### RECORDED INFORMATION ###

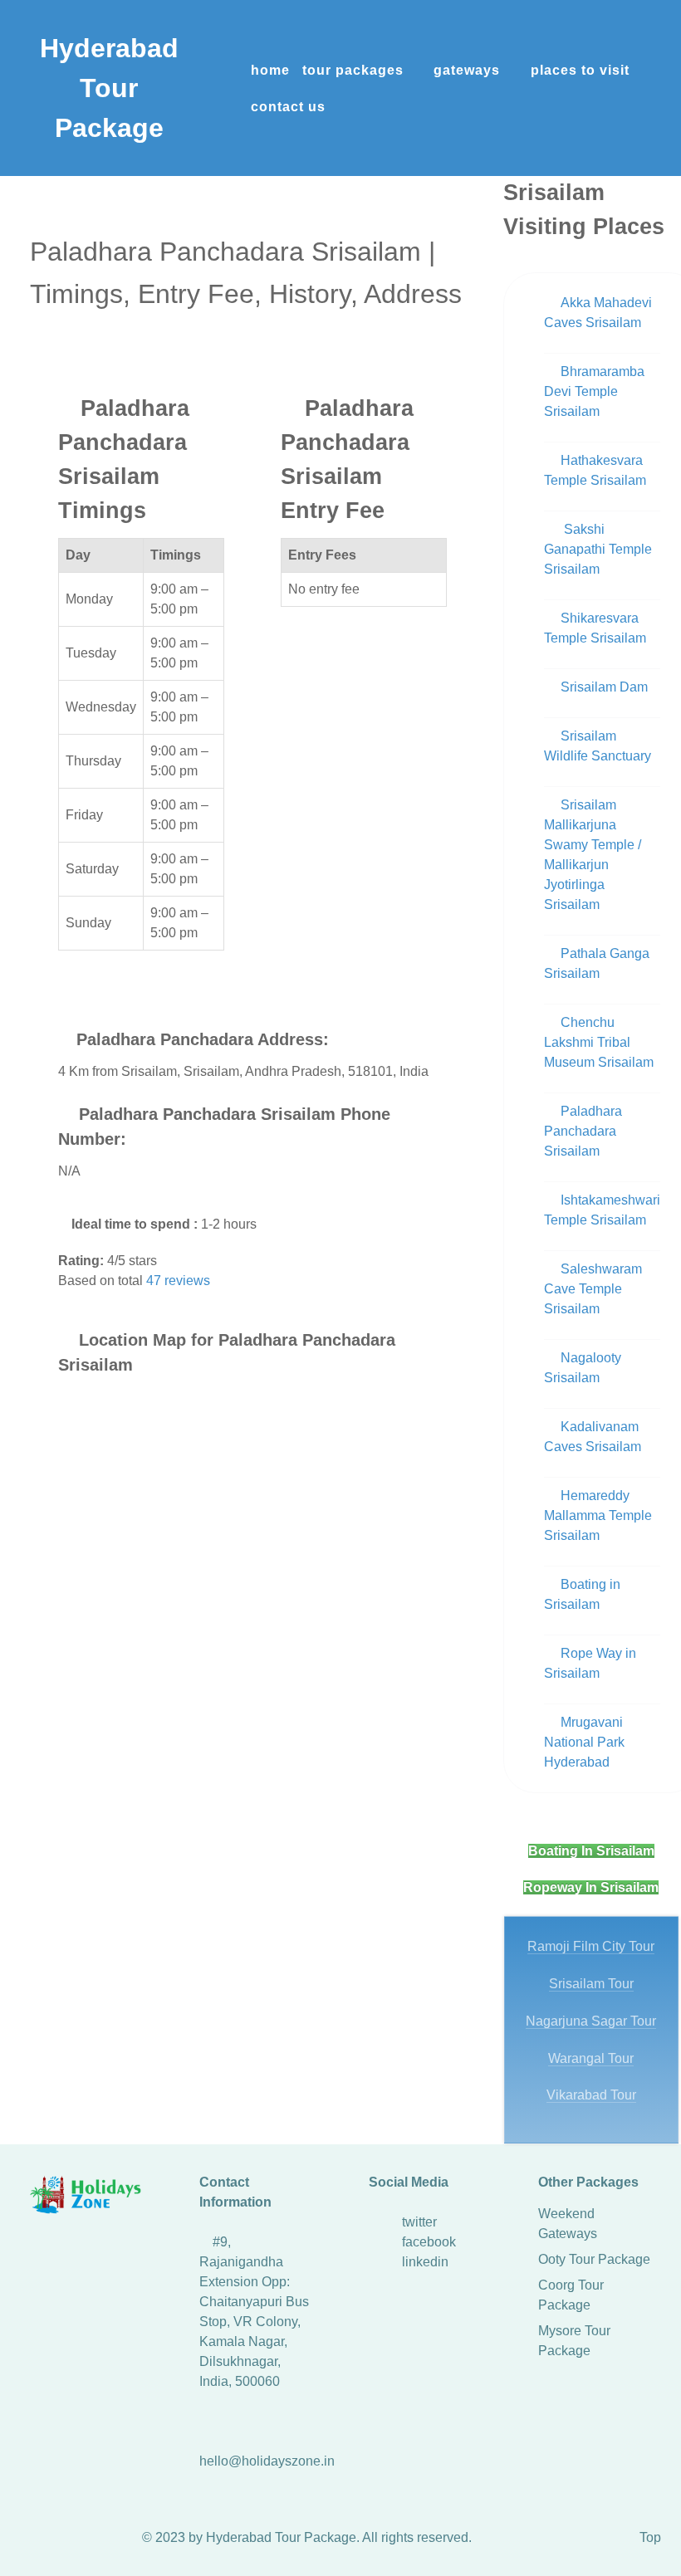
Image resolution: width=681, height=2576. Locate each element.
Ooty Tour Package (594, 2259)
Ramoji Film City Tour (590, 1946)
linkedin (425, 2262)
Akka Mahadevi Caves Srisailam (598, 313)
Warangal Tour (591, 2058)
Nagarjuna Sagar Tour (591, 2021)
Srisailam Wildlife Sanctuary (597, 746)
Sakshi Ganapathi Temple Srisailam (598, 549)
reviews (178, 1280)
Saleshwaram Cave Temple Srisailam (593, 1289)
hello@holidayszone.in (267, 2461)
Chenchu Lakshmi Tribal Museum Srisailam (599, 1042)
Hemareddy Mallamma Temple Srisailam (598, 1515)
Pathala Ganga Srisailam (596, 963)
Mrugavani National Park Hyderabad (584, 1742)
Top (650, 2537)
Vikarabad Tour (591, 2095)
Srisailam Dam (604, 687)
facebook (429, 2242)
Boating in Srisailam (582, 1594)
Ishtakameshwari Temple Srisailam (602, 1210)
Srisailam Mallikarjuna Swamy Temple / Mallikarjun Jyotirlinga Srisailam (592, 855)
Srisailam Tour (591, 1984)
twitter (419, 2222)
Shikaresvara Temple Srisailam (595, 628)
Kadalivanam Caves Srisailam (592, 1437)
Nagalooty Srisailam (582, 1368)
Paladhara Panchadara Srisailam (583, 1131)
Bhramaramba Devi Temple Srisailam (594, 391)
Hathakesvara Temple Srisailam (595, 470)
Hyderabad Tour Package (109, 88)
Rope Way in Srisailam (590, 1663)
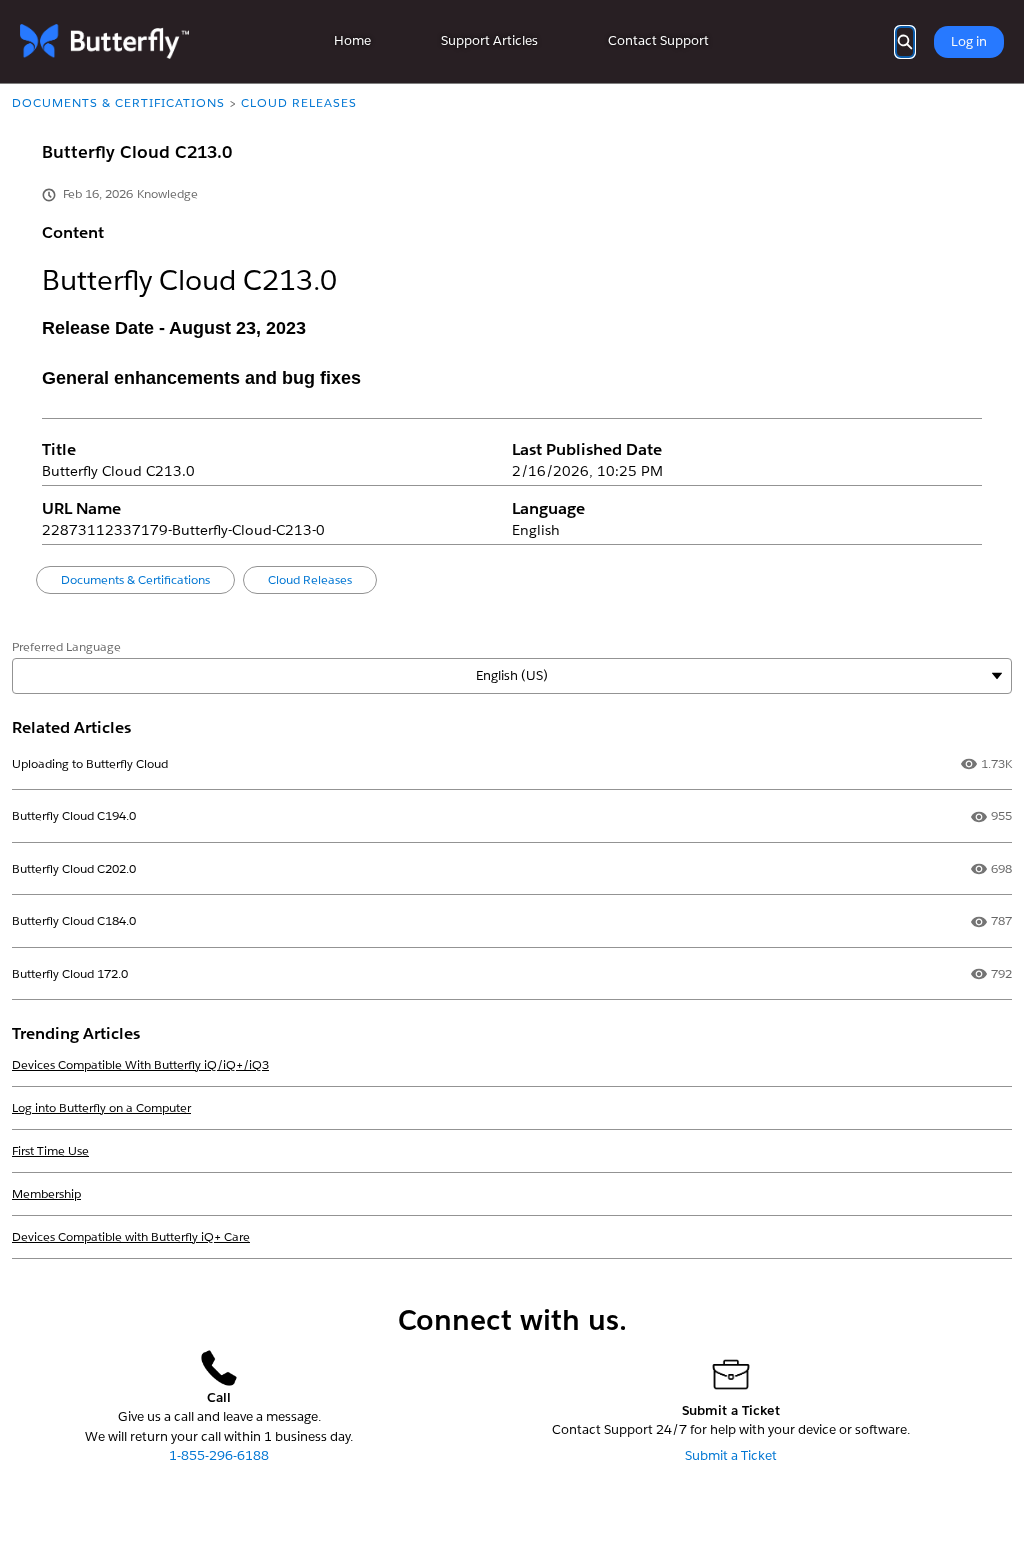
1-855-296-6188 (219, 1455)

###

Pictures are to be left out, and the lines from the beginning of the records through the line with "Kadalivanam Caves Srisailam (592, 1437)" are to be printed exactly, with nothing added.

▶ **ANSWER SECTION**:
Image resolution: width=681, height=2576. Locate each element.
Ooty Tour Package (594, 2259)
Ramoji Film City Tour (590, 1946)
linkedin (425, 2262)
Akka Mahadevi Caves Srisailam (598, 313)
Warangal Tour (591, 2058)
Nagarjuna Sagar Tour (591, 2021)
Srisailam Wildlife Sanctuary (597, 746)
Sakshi Ganapathi Temple Srisailam (598, 549)
reviews (178, 1280)
Saleshwaram Cave Temple Srisailam (593, 1289)
hello@holidayszone.in (267, 2461)
Chenchu Lakshmi Tribal Museum Srisailam (599, 1042)
Hemareddy Mallamma Temple Srisailam (598, 1515)
Pathala Ganga Srisailam (596, 963)
Mrugavani National Park Hyderabad (584, 1742)
Top (650, 2537)
Vikarabad Tour (591, 2095)
Srisailam Dam (604, 687)
facebook (429, 2242)
Boating in Srisailam (582, 1594)
Ishtakameshwari Temple Srisailam (602, 1210)
Srisailam Mallikarjuna Swamy Temple / Mallikarjun Jyotirlinga Srisailam (592, 855)
Srisailam Tour (591, 1984)
twitter (419, 2222)
Shikaresvara Temple Srisailam (595, 628)
Kadalivanam Caves Srisailam (592, 1437)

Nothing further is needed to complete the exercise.